=== What to do ===
Copy these lines, substituting "Request free quotes" for "Get free quotes" and leaving everything else unchanged.

◆ ◆ ◆ ◆ ◆ ◆ ◆

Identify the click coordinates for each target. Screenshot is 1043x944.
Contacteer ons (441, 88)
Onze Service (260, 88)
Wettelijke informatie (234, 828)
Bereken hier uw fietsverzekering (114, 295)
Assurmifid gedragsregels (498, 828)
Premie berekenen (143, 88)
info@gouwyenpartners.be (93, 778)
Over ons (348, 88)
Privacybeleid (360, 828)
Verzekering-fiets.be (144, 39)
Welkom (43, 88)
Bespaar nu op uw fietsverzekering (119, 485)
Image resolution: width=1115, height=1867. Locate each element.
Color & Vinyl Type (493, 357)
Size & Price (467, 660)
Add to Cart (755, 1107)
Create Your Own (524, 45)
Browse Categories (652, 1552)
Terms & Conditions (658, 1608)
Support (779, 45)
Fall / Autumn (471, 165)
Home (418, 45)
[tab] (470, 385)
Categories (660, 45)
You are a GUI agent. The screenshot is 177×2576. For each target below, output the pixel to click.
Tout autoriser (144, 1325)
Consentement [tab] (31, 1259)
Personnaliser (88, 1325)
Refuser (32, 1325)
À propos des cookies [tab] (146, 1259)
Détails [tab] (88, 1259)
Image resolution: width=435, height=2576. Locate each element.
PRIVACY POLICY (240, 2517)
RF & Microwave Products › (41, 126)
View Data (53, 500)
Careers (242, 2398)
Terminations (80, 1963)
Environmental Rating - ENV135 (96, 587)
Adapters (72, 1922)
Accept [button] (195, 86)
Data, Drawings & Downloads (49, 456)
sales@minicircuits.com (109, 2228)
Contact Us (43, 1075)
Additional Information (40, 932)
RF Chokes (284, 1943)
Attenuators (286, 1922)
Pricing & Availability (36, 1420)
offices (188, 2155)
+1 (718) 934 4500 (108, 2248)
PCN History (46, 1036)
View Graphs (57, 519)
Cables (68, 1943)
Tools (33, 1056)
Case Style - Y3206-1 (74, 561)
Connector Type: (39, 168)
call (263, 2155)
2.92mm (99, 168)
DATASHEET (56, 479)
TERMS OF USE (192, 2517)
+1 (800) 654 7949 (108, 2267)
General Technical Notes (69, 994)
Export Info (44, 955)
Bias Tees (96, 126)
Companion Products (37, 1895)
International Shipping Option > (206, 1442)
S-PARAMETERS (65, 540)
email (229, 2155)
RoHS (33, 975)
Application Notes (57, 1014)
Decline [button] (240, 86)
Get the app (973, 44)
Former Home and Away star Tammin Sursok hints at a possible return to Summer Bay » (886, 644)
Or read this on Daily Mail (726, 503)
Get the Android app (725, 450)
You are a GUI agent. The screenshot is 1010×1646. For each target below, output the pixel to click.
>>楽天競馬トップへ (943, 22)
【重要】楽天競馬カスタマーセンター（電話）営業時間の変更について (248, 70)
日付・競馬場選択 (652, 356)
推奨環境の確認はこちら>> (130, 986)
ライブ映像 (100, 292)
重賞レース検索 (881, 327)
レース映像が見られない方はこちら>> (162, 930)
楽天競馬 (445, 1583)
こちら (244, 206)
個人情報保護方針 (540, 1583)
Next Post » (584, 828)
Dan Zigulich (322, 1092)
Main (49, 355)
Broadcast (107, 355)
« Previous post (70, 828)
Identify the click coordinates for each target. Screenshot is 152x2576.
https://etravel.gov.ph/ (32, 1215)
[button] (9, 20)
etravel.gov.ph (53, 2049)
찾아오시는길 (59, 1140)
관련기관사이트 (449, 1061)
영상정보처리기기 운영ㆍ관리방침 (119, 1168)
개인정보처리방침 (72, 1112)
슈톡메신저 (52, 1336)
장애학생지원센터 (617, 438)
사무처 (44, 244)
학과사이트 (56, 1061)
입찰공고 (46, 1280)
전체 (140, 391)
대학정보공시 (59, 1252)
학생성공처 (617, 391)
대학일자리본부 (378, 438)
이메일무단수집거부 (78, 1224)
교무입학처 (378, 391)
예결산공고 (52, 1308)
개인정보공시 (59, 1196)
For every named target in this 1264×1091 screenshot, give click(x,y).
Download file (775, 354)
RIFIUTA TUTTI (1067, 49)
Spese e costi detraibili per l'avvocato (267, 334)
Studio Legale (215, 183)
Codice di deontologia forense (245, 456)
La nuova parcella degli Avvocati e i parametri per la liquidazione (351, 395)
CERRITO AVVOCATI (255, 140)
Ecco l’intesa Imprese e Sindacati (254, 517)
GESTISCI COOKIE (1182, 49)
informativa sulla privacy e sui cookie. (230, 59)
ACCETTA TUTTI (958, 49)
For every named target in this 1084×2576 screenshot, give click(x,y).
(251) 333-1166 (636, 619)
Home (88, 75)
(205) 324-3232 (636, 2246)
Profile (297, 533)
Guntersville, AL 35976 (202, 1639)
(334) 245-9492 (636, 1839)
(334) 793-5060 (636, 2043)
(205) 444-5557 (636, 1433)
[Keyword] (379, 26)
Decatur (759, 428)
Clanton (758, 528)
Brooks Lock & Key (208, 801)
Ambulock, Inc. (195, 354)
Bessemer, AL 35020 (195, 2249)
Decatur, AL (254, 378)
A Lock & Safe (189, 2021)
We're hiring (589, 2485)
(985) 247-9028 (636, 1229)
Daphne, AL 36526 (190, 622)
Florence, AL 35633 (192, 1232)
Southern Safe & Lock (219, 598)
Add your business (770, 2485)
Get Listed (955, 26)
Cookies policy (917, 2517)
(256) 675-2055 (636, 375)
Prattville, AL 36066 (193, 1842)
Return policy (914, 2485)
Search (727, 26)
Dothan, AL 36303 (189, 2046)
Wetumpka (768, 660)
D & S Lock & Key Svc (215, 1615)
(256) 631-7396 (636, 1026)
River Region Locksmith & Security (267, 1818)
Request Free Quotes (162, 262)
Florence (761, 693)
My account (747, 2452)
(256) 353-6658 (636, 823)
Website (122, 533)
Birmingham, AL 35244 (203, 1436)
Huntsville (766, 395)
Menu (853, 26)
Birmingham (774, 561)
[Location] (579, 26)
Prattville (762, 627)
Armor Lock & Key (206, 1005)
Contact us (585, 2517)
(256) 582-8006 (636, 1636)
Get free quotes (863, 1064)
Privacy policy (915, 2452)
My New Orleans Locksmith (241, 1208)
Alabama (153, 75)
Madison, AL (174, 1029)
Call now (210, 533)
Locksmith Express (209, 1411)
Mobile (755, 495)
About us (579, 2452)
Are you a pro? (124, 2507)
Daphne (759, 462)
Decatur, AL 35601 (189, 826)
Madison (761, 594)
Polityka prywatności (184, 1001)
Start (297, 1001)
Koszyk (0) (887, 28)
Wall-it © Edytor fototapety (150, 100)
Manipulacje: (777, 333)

◆ ◆ ◆ ◆ ◆ ◆ ◆

=== Finished task ===
Identify the click coordinates for each target. Screenshot is 1043x944.
Contacteer ons (441, 88)
Onze Service (260, 88)
Wettelijke informatie (234, 828)
Bereken hier uw fietsverzekering (114, 295)
Assurmifid gedragsregels (498, 828)
Premie berekenen (143, 88)
info@gouwyenpartners.be (93, 778)
Over ons (348, 88)
Privacybeleid (360, 828)
Verzekering-fiets.be (144, 39)
Welkom (43, 88)
Bespaar nu op uw fietsverzekering (119, 485)
Image resolution: width=1115, height=1867. Locate each element.
Color & Vinyl Type (493, 357)
Size & Price (467, 660)
Add to Cart (755, 1107)
Create Your Own (524, 45)
Browse Categories (652, 1552)
Terms & Conditions (658, 1608)
Support (779, 45)
Fall / Autumn (471, 165)
Home (418, 45)
[tab] (470, 385)
Categories (660, 45)
You are a GUI agent. The screenshot is 177×2576. For each target below, output the pixel to click.
Tout autoriser (144, 1325)
Consentement [tab] (31, 1259)
Personnaliser (88, 1325)
Refuser (32, 1325)
À propos des cookies [tab] (146, 1259)
Détails [tab] (88, 1259)
Image resolution: width=435, height=2576. Locate each element.
PRIVACY POLICY (240, 2517)
RF & Microwave Products › (41, 126)
View Data (53, 500)
Careers (242, 2398)
Terminations (80, 1963)
Environmental Rating - ENV135 (96, 587)
Adapters (72, 1922)
Accept [button] (195, 86)
Data, Drawings & Downloads (49, 456)
sales@minicircuits.com (109, 2228)
Contact Us (43, 1075)
Additional Information (40, 932)
RF Chokes (284, 1943)
Attenuators (286, 1922)
Pricing & Availability (36, 1420)
offices (188, 2155)
+1 (718) 934 4500 (108, 2248)
PCN History (46, 1036)
View Graphs (57, 519)
Cables (68, 1943)
Tools (33, 1056)
Case Style - Y3206-1 (74, 561)
Connector Type: (39, 168)
call (263, 2155)
2.92mm (99, 168)
DATASHEET (56, 479)
TERMS OF USE (192, 2517)
+1 (800) 654 7949 (108, 2267)
General Technical Notes (69, 994)
Export Info (44, 955)
Bias Tees (96, 126)
Companion Products (37, 1895)
International Shipping Option > (206, 1442)
S-PARAMETERS (65, 540)
email (229, 2155)
RoHS (33, 975)
Application Notes (57, 1014)
Decline [button] (240, 86)
Get the app (973, 44)
Former Home and Away star Tammin Sursok hints at a possible return to Summer Bay » (886, 644)
Or read this on Daily Mail (726, 503)
Get the Android app (725, 450)
You are a GUI agent. The screenshot is 1010×1646. For each target below, output the pixel to click.
>>楽天競馬トップへ (943, 22)
【重要】楽天競馬カスタマーセンター（電話）営業時間の変更について (248, 70)
日付・競馬場選択 (652, 356)
推奨環境の確認はこちら>> (130, 986)
ライブ映像 (100, 292)
重賞レース検索 (881, 327)
レース映像が見られない方はこちら>> (162, 930)
楽天競馬 (445, 1583)
こちら (244, 206)
個人情報保護方針 (540, 1583)
Next Post » (584, 828)
Dan Zigulich (322, 1092)
Main (49, 355)
Broadcast (107, 355)
« Previous post (70, 828)
Identify the click coordinates for each target. Screenshot is 152x2576.
https://etravel.gov.ph/ (32, 1215)
[button] (9, 20)
etravel.gov.ph (53, 2049)
찾아오시는길 (59, 1140)
관련기관사이트 (449, 1061)
영상정보처리기기 운영ㆍ관리방침 (119, 1168)
개인정보처리방침 (72, 1112)
슈톡메신저 (52, 1336)
장애학생지원센터 (617, 438)
사무처 (44, 244)
학과사이트 (56, 1061)
입찰공고 (46, 1280)
전체 (140, 391)
대학정보공시 (59, 1252)
학생성공처 (617, 391)
대학일자리본부 (378, 438)
이메일무단수집거부 (78, 1224)
교무입학처 (378, 391)
예결산공고 (52, 1308)
개인정보공시 (59, 1196)
For every named target in this 1264×1091 screenshot, give click(x,y).
Download file (775, 354)
RIFIUTA TUTTI (1067, 49)
Spese e costi detraibili per l'avvocato (267, 334)
Studio Legale (215, 183)
Codice di deontologia forense (245, 456)
La nuova parcella degli Avvocati e i parametri per la liquidazione (351, 395)
CERRITO AVVOCATI (255, 140)
Ecco l’intesa Imprese e Sindacati (254, 517)
GESTISCI COOKIE (1182, 49)
informativa sulla privacy e sui cookie. (230, 59)
ACCETTA TUTTI (958, 49)
For every named target in this 1084×2576 screenshot, give click(x,y).
(251) 333-1166 (636, 619)
Home (88, 75)
(205) 324-3232 (636, 2246)
Profile (297, 533)
Guntersville, AL 35976 (202, 1639)
(334) 245-9492 (636, 1839)
(334) 793-5060 (636, 2043)
(205) 444-5557 (636, 1433)
[Keyword] (379, 26)
Decatur (759, 428)
Clanton (758, 528)
Brooks Lock & Key (208, 801)
Ambulock, Inc. (195, 354)
Bessemer, AL 35020 (195, 2249)
Decatur, AL (254, 378)
A Lock & Safe (189, 2021)
We're hiring (589, 2485)
(985) 247-9028 (636, 1229)
Daphne, AL 36526 (190, 622)
Florence, AL 35633 (192, 1232)
Southern Safe & Lock (219, 598)
Add your business (770, 2485)
Get Listed (955, 26)
Cookies policy (917, 2517)
(256) 675-2055 (636, 375)
Prattville, AL 36066 (193, 1842)
Return policy (914, 2485)
Search (727, 26)
Dothan, AL 36303 (189, 2046)
Wetumpka (768, 660)
D & S Lock & Key Svc (215, 1615)
(256) 631-7396 (636, 1026)
River Region Locksmith & Security (267, 1818)
Request Free Quotes (162, 262)
Florence (761, 693)
My account (747, 2452)
(256) 353-6658 (636, 823)
Website (122, 533)
Birmingham, AL 35244 (203, 1436)
Huntsville (766, 395)
Menu (853, 26)
Birmingham (774, 561)
[Location] (579, 26)
Prattville (762, 627)
Armor Lock & Key (206, 1005)
Contact us (585, 2517)
(256) 582-8006 (636, 1636)
Request free quotes (863, 1064)
Privacy policy (915, 2452)
My New Orleans Locksmith (241, 1208)
Alabama (153, 75)
Madison, AL (174, 1029)
Call now (210, 533)
Locksmith Express (209, 1411)
Mobile (755, 495)
About us (579, 2452)
Are you a pro? (124, 2507)
Daphne (759, 462)
Decatur, AL 35601 (189, 826)
Madison (761, 594)
Polityka prywatności (184, 1001)
Start (297, 1001)
Koszyk (0) (887, 28)
Wall-it © Edytor fototapety (150, 100)
Manipulacje: (777, 333)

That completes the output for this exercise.